=== What is being asked ===
Below are some entries. Reproduce them word for word.

=== Provided records ===
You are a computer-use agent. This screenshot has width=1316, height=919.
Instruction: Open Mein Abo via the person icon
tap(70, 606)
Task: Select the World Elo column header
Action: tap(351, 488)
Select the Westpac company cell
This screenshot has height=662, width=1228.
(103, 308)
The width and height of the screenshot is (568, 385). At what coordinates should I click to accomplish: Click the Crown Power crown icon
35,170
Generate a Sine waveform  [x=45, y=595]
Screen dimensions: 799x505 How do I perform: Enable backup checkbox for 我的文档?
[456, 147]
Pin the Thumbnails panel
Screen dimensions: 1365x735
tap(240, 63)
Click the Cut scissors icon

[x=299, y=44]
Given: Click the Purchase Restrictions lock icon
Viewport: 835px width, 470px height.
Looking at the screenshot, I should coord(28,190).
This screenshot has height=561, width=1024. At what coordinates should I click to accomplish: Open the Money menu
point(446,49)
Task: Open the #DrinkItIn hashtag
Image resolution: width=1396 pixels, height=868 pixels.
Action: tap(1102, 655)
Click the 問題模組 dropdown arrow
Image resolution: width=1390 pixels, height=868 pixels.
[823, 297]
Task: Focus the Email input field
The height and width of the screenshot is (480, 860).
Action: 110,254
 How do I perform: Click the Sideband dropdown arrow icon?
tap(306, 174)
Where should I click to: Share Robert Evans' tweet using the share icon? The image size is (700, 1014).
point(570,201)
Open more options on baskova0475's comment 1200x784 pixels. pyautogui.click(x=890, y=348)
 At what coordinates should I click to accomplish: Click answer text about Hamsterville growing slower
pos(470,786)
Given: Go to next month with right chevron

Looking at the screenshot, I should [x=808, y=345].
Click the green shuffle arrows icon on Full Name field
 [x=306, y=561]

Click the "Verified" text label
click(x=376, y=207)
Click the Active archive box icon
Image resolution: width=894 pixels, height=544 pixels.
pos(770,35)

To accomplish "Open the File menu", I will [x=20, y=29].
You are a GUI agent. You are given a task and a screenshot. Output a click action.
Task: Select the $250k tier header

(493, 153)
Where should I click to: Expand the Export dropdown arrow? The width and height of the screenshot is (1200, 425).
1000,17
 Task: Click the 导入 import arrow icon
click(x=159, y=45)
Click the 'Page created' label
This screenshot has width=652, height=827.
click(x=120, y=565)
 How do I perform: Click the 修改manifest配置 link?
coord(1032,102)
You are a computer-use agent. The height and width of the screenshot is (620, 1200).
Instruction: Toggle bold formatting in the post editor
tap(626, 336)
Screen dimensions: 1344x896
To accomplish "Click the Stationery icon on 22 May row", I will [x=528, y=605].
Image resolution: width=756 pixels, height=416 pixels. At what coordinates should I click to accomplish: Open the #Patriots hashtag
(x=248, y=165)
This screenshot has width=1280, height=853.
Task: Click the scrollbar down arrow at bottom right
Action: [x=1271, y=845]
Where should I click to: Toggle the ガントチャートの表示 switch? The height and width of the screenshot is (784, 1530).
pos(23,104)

=== Solution to this task ===
You are a computer-use agent. This screenshot has width=1316, height=919.
Instruction: Open Mein Abo via the person icon
tap(70, 606)
Task: Select the World Elo column header
Action: tap(351, 488)
Select the Westpac company cell
This screenshot has height=662, width=1228.
(103, 308)
The width and height of the screenshot is (568, 385). At what coordinates should I click to accomplish: Click the Crown Power crown icon
35,170
Generate a Sine waveform  [x=45, y=595]
Screen dimensions: 799x505 How do I perform: Enable backup checkbox for 我的文档?
[456, 147]
Pin the Thumbnails panel
Screen dimensions: 1365x735
tap(240, 63)
Click the Cut scissors icon

[x=299, y=44]
Given: Click the Purchase Restrictions lock icon
Viewport: 835px width, 470px height.
Looking at the screenshot, I should coord(28,190).
This screenshot has height=561, width=1024. At what coordinates should I click to accomplish: Open the Money menu
point(446,49)
Task: Open the #DrinkItIn hashtag
Image resolution: width=1396 pixels, height=868 pixels.
Action: tap(1102, 655)
Click the 問題模組 dropdown arrow
Image resolution: width=1390 pixels, height=868 pixels.
[823, 297]
Task: Focus the Email input field
The height and width of the screenshot is (480, 860).
Action: 110,254
 How do I perform: Click the Sideband dropdown arrow icon?
tap(306, 174)
Where should I click to: Share Robert Evans' tweet using the share icon? The image size is (700, 1014).
point(570,201)
Open more options on baskova0475's comment 1200x784 pixels. pyautogui.click(x=890, y=348)
 At what coordinates should I click to accomplish: Click answer text about Hamsterville growing slower
pos(470,786)
Given: Go to next month with right chevron

Looking at the screenshot, I should [x=808, y=345].
Click the green shuffle arrows icon on Full Name field
 [x=306, y=561]

Click the "Verified" text label
click(x=376, y=207)
Click the Active archive box icon
Image resolution: width=894 pixels, height=544 pixels.
pos(770,35)

To accomplish "Open the File menu", I will [x=20, y=29].
You are a GUI agent. You are given a task and a screenshot. Output a click action.
Task: Select the $250k tier header

(493, 153)
Where should I click to: Expand the Export dropdown arrow? The width and height of the screenshot is (1200, 425).
1000,17
 Task: Click the 导入 import arrow icon
click(x=159, y=45)
Click the 'Page created' label
This screenshot has width=652, height=827.
click(x=120, y=565)
 How do I perform: Click the 修改manifest配置 link?
coord(1032,102)
You are a computer-use agent. The height and width of the screenshot is (620, 1200).
Instruction: Toggle bold formatting in the post editor
tap(626, 336)
Screen dimensions: 1344x896
To accomplish "Click the Stationery icon on 22 May row", I will [x=528, y=605].
Image resolution: width=756 pixels, height=416 pixels. At what coordinates should I click to accomplish: Open the #Patriots hashtag
(x=248, y=165)
This screenshot has width=1280, height=853.
Task: Click the scrollbar down arrow at bottom right
Action: [x=1271, y=845]
Where should I click to: Toggle the ガントチャートの表示 switch? The height and width of the screenshot is (784, 1530).
pos(23,104)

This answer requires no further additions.